At Theresienstadt, the children were kept inside the trains for some time. Some prisoners of the camp were ordered to bring the children food but were forbidden to speak to them. Despite the fact that Theresienstadt was a concentration camp where more than 30,000 people died, the residents were shocked by the poor condition of the children, starving and dressed in ragged clothes; many were shoeless. Because the Germans wanted to prevent the Theresienstadt prisoners from learning about Treblinka and other extermination camps, they forbade the Theresienstadt prisoners from going outside or even looking out of windows while the children were marched to the disinfection building by a large group of SS men. The precautions taken mystified Theresienstadt prisoners, since no other transport had been segregated nor been composed exclusively of children.
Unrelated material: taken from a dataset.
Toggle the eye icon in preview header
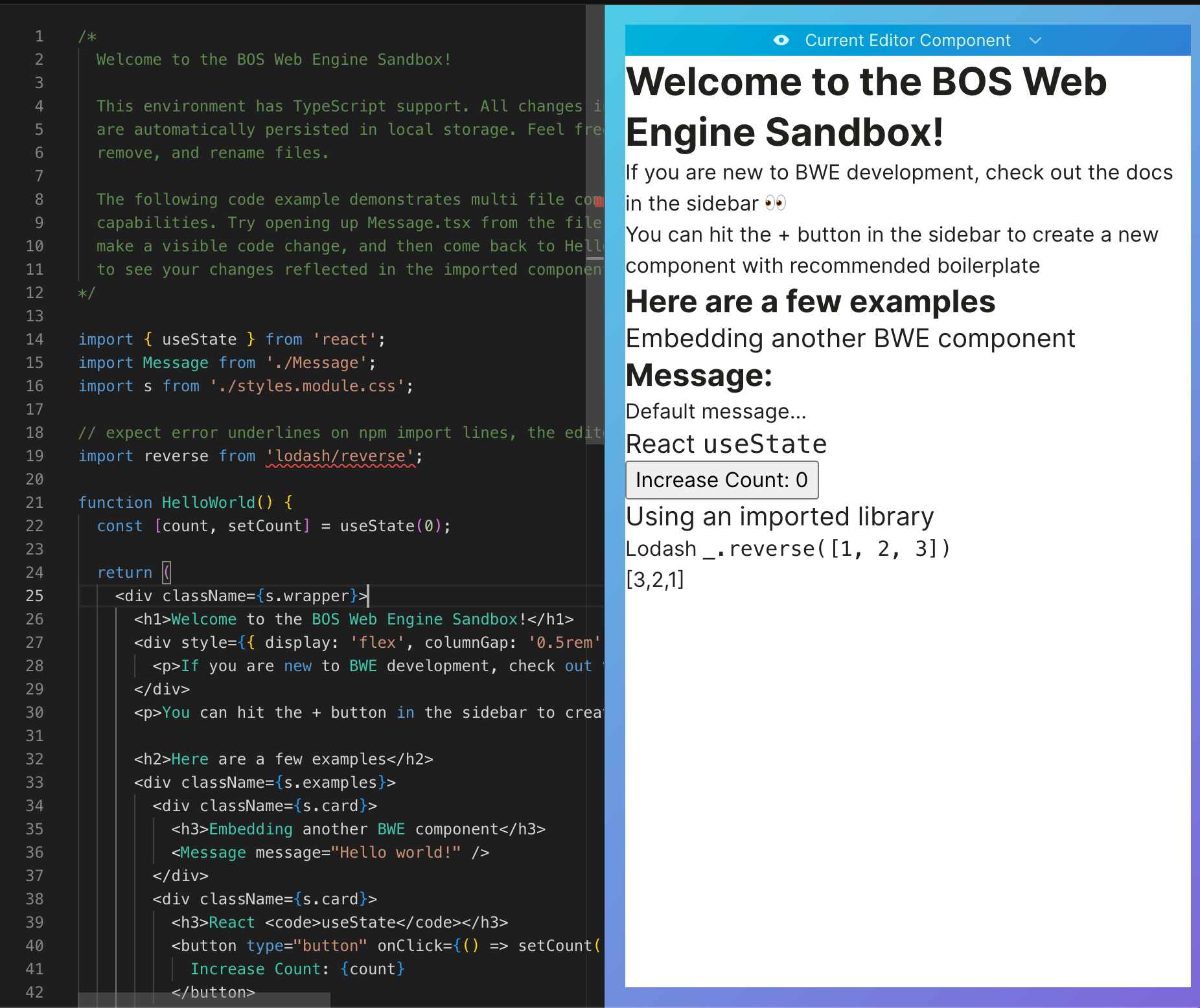The image size is (1200, 1008). pyautogui.click(x=781, y=40)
Theresienstadt prisoners drew at least five images depicting the children marching through the streets.

Upon reaching the disinfection rooms, some children panicked when their hair was cut and they were asked to undress, believing that they were about to be gassed; they were said to have shouted "Gas! Gas! Gas!" Older children tried to shield younger ones and they refused to undress and wash despite their poor clothing and lice. Although forbidden to speak with the children, the disinfection personnel were able to surreptitiously reassure them that there were no gas chambers at Theresienstadt, and the children calmed down when they noticed that water came out of the showers. Despite the language barrier—most of the children spoke Polish or Yiddish—they told the Theresienstadt prisoners about mass shootings in Białystok and the use of gas chambers for mass murder. The incident, although not well understood by the other residents of Theresienstadt, was one of the few clues to the ultimate fate of those deported from the camp.
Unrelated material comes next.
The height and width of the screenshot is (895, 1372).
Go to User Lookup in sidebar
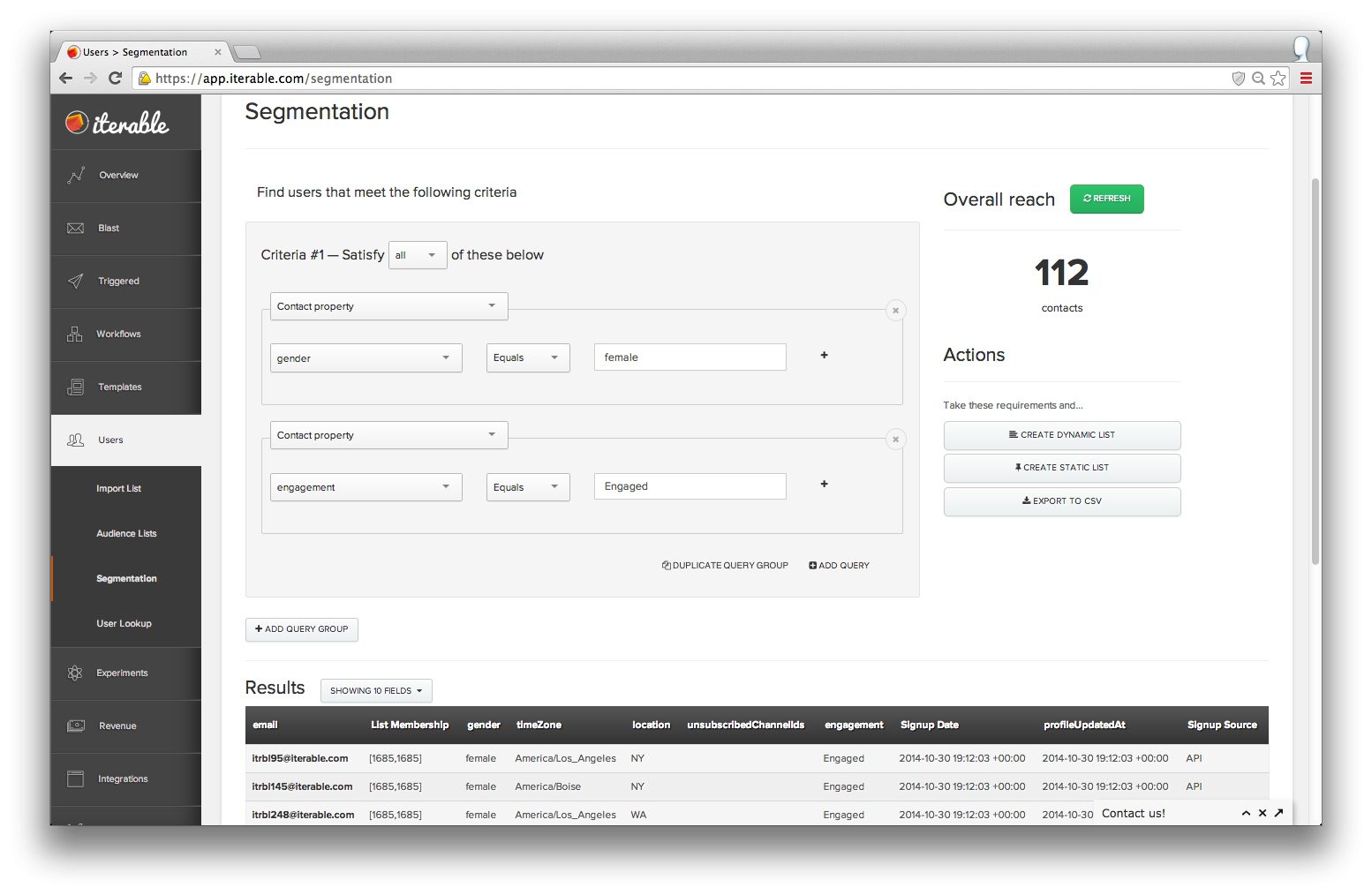(124, 624)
The children were housed in the western barracks, separated from the rest of the camp by a barbed-wire fence. Czech gendarmes guarded the perimeter and kept the children strictly segregated from the rest of the camp. Attempting to find out more about the rumors of gas chambers, Fredy Hirsch, a community leader at Theresienstadt, jumped over the fence to speak with the Białystok children but was caught. As punishment, he was deported to Auschwitz in September. The children were not registered into the records of the camp. The Białystok children were held in relatively good conditions and given extra food by the Germans. It was rumored that they were to be taken to Switzerland to be exchanged for German prisoners of war, although some suspected that it was a trick. Fifty-three Czech volunteers, mostly doctors and nurses, were allowed to cross the barrier to attend to them. The volunteers, among them Ottla Kafka, were isolated with the Białystok children and not allowed any contact with the Theresienstadt prisoners. Some sick children may have been murdered at the Theresienstadt Small Fortress or in an infirmary.
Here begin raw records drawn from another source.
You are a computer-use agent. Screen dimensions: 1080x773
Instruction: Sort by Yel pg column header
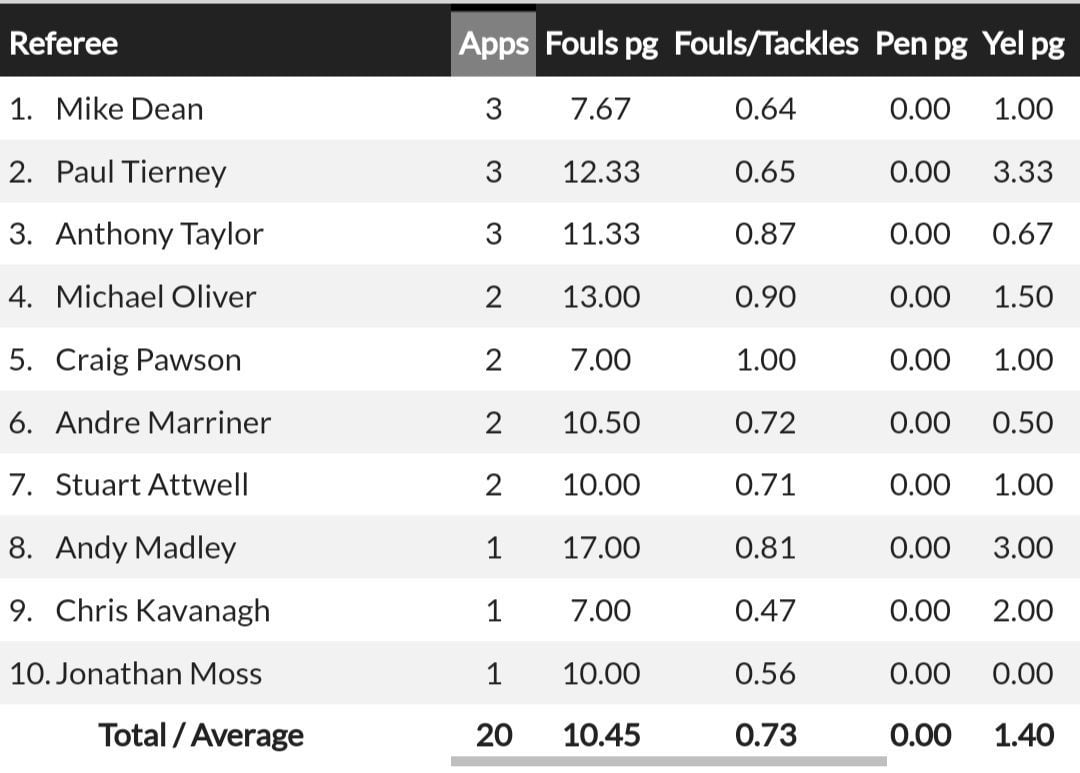coord(1023,44)
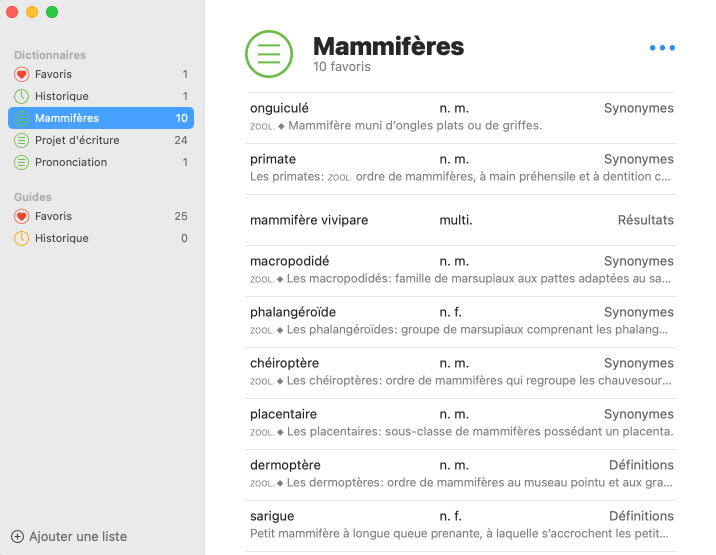This screenshot has width=716, height=555.
Task: Click the green clock icon beside Dictionnaires Historique
Action: (x=22, y=96)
On 5 October, 1,196 children and the 53 chaperones were put on a train and told that they were to be sent to Switzerland. They were told to remove the Star of David that Jews were forced to wear and forced to sign pledges that they would not spread information about Nazi atrocities. The train arrived at Auschwitz two days later; everyone was gassed immediately.

==Legacy==
The transport has been cited as an example of the Mufti's culpability in the Holocaust, despite the fact that his role in the events remains unclear. In 2014, the story of the Białystok children was commemorated by a German play, Sie hatten so verängstigte Augen ("They had such fear in their eyes") directed by Markus Schuliers.